The fats in this pancake come from the use of an egg and that we cook them in coconut oil.The carbohydrate comes from the banana, berries and fat free yoghurt and the protein comes from quality whey, egg and yoghurt used to top it all off!
1 scoop of your favourite whey (flavours such as blueberry, chocolate or vanilla tend to work the best with these pancakes! You want a scoop of whey that yields about 20-25grams of protein or about 30g in weight of protein
1 medium egg
1 Just, or just under-ripe banana
Optional – Cottage cheese
Coconut oil to cook.
Defrosted frozen forest fruits / berries or low sugar jam
Fat free Greek yoghurt
Cinnamon powder to top!
Protein pancakes are simple! but you do need a good, non-stick pan, or else you’re going to make a burnt mess!

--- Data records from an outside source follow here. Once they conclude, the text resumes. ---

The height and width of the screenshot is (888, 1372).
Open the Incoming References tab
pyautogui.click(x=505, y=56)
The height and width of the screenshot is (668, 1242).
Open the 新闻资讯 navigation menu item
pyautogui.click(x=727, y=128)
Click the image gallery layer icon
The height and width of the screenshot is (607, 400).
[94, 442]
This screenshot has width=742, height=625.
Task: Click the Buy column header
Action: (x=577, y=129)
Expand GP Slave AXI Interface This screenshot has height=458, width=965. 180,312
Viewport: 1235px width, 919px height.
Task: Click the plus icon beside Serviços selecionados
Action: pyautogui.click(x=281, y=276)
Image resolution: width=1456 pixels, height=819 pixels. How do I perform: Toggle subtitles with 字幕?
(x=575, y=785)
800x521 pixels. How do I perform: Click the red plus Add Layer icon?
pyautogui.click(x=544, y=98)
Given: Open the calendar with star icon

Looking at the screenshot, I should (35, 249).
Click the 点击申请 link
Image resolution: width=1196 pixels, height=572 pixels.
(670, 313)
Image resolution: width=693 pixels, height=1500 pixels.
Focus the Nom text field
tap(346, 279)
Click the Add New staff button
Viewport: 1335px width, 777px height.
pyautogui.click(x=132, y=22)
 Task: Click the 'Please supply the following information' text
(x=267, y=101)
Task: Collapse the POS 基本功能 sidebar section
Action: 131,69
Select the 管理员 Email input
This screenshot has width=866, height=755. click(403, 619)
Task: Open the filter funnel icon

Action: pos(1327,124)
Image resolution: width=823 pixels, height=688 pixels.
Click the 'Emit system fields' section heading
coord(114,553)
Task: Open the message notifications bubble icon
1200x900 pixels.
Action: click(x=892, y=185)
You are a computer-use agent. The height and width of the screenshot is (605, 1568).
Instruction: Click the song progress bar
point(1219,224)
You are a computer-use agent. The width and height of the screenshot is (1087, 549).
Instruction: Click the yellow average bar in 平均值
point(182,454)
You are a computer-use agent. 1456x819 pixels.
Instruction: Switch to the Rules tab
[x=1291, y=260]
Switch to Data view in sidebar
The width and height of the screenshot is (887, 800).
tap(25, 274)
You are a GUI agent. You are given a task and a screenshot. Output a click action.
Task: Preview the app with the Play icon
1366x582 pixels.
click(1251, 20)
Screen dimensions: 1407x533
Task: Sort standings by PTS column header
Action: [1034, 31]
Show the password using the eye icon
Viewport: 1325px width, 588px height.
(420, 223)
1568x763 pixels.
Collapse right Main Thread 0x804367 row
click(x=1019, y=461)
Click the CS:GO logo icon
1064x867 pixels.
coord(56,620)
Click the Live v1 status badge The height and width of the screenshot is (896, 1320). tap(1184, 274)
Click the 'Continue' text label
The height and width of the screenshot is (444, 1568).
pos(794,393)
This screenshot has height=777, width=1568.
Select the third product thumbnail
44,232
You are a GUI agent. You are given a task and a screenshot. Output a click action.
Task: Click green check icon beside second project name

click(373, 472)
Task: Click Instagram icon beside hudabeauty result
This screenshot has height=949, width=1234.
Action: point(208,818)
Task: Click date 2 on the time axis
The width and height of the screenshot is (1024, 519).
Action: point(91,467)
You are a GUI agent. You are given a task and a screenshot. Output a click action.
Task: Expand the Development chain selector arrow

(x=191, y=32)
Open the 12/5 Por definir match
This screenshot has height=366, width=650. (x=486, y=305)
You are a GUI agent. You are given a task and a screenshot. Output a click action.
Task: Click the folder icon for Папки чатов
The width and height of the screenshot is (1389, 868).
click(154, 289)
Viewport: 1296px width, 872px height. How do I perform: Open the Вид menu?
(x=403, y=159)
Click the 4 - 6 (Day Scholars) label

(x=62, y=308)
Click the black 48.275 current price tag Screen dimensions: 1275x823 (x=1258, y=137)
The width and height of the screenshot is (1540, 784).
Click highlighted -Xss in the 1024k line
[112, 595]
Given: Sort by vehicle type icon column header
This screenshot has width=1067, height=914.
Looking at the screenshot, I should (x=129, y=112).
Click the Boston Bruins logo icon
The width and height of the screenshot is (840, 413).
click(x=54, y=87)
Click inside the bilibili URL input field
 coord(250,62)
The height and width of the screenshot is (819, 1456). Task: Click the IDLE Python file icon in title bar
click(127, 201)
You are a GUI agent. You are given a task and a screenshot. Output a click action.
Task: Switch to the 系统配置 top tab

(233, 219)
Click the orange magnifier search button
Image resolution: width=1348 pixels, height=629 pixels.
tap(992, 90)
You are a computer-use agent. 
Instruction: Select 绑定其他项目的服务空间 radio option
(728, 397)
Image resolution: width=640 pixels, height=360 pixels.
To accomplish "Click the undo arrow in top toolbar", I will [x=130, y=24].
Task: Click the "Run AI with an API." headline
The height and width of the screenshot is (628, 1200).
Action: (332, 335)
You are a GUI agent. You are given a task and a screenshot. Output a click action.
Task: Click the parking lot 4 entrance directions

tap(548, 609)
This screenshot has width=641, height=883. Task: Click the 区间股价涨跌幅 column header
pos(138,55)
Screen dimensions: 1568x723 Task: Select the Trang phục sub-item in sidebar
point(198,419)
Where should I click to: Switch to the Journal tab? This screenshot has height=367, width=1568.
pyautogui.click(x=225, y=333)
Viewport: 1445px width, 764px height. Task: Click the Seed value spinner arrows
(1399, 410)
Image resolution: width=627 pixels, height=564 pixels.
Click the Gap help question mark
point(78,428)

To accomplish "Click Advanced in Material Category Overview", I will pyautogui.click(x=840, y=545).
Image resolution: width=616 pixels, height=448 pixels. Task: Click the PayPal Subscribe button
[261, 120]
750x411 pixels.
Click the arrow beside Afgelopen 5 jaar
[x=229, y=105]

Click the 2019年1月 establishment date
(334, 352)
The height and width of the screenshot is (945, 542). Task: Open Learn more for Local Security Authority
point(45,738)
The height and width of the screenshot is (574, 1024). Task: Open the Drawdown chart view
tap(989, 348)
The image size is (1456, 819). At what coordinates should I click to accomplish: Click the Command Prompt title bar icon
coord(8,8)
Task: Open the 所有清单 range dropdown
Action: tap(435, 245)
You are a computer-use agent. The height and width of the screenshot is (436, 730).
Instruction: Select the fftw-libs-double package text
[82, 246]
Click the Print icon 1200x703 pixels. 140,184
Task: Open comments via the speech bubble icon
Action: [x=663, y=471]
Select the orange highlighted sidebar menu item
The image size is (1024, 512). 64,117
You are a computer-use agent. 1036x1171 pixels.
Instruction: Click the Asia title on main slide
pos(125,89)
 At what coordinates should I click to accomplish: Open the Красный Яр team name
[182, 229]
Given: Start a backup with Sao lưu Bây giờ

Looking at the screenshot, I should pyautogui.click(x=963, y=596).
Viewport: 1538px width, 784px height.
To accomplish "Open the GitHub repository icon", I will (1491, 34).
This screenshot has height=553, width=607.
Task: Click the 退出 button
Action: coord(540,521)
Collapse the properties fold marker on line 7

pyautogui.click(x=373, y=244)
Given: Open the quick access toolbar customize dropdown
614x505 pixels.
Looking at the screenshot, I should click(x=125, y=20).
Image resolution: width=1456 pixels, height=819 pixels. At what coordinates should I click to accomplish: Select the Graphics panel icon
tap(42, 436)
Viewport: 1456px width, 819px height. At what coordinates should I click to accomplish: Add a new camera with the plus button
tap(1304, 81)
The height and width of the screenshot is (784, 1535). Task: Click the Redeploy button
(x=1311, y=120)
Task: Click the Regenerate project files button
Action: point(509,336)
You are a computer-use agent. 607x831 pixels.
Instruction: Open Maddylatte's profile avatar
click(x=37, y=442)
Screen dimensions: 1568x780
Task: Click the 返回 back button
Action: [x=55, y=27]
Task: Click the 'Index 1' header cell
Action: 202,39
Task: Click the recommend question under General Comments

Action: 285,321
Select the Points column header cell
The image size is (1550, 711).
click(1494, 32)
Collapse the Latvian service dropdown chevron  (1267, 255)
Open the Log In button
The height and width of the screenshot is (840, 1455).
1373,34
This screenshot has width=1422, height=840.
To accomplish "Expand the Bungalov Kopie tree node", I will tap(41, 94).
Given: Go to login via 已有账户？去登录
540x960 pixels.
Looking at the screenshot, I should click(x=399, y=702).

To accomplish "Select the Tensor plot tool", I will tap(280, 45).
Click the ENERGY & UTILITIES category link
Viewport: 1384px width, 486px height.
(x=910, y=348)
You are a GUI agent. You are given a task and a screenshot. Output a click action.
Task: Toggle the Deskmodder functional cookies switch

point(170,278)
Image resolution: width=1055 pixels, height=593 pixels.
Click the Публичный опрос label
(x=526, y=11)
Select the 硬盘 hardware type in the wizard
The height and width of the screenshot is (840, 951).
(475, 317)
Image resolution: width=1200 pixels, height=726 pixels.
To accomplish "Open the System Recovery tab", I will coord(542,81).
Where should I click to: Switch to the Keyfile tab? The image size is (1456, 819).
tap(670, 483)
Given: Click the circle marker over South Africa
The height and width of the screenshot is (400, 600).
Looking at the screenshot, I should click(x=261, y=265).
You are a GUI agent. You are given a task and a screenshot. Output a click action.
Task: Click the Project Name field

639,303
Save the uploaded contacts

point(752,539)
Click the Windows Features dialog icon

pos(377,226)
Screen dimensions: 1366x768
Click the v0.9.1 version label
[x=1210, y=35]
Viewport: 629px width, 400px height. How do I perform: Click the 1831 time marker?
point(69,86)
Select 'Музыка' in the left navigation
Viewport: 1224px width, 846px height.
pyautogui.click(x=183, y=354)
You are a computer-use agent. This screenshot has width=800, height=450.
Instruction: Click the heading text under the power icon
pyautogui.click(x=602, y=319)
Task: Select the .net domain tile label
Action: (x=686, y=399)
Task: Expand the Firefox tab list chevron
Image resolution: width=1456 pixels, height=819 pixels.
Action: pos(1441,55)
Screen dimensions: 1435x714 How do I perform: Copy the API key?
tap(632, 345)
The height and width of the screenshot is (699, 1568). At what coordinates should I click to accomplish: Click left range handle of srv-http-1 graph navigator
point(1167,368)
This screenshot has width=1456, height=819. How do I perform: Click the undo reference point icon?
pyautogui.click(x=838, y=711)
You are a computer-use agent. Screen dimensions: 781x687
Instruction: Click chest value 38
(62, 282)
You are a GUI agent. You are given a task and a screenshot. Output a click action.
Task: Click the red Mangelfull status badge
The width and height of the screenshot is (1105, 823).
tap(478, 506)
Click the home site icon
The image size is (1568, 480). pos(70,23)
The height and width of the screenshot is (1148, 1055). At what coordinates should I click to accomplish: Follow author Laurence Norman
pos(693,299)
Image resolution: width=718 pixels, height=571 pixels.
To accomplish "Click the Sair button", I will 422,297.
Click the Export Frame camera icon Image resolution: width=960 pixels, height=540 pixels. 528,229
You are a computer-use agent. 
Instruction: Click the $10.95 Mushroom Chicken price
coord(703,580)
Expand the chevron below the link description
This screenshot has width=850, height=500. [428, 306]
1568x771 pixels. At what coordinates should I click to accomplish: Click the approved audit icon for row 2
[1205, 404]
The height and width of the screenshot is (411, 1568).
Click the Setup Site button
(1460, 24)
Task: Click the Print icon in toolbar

Oil your pan well with coconut oil, blend up the pancake ingredients (minis the toppings) and blitz until the mix starts to fluff up a little, add a small amount of cottage cheese to the mix, if you need it to be slightly more batter like
Get the pan HOT HOT HOT and pour in a small amount of your batter, allowing it to cook before flipping – you’ll find that unlike normal pancakes, protein pancakes seem to cook slightly more brown, this is simply because of the egg and banana mix, but they will still taste fine!
A smaller pan is easier to use as you can make a slightly thicker pancake!
Once your pancakes are cooked, stack em’ high and top with your yoghurt and berries and eat HOT!
Per recipie – Dependant on size of eggs, banana, amount of oil and so on – we highly suggest you track your first batch to get an idea of how much you like to eat, but you can expect to have a stack that’s Roughly 300-450kcal kcal, rocking at least 35+ G carbs , 30+ G Protein and less than 8g of fat!